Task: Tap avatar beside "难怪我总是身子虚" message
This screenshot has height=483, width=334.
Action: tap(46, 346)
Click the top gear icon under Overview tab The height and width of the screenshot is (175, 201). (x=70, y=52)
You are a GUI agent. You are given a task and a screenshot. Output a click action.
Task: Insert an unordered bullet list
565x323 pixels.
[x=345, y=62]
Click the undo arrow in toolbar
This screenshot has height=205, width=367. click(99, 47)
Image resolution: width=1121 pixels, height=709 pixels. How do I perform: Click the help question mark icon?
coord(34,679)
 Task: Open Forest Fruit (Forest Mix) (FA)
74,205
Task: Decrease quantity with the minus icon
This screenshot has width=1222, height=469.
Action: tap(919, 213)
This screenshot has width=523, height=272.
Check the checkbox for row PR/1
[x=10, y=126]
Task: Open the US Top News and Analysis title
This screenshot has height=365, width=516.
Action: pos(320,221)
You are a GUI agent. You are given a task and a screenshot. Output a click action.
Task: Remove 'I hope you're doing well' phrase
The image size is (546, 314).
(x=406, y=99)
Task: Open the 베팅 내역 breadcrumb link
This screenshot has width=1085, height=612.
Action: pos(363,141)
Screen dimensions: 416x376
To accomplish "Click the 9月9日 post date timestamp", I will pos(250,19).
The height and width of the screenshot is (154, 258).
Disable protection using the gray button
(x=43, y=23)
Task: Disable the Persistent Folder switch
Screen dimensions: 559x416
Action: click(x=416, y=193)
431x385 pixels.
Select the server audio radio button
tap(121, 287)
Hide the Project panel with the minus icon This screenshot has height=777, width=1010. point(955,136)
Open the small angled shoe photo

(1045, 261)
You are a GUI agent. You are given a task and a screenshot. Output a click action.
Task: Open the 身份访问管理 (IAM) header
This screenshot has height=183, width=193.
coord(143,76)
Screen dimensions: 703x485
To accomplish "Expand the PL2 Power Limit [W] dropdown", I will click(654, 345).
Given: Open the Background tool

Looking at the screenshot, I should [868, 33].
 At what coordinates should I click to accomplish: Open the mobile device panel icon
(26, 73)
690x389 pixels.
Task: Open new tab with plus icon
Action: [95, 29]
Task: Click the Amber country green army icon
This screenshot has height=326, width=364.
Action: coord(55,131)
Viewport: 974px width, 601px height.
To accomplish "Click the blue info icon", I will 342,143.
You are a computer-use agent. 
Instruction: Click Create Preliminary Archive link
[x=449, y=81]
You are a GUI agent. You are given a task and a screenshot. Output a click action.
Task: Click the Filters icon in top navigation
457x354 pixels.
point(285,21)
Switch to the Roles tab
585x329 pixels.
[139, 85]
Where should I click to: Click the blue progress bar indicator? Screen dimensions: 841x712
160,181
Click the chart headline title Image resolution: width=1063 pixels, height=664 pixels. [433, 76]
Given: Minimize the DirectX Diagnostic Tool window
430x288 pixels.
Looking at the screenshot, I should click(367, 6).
◇ ◇ ◇ ◇ ◇
▸ **WHAT THE TASK ASKS**
Copy exactly the line containing "Switch to the Roles tab" and every line after it, ending with the last line of the records above.

▸ **SOLUTION FOR THIS EXERCISE**
Switch to the Roles tab
585x329 pixels.
[139, 85]
Where should I click to: Click the blue progress bar indicator? Screen dimensions: 841x712
160,181
Click the chart headline title Image resolution: width=1063 pixels, height=664 pixels. [433, 76]
Given: Minimize the DirectX Diagnostic Tool window
430x288 pixels.
Looking at the screenshot, I should click(367, 6).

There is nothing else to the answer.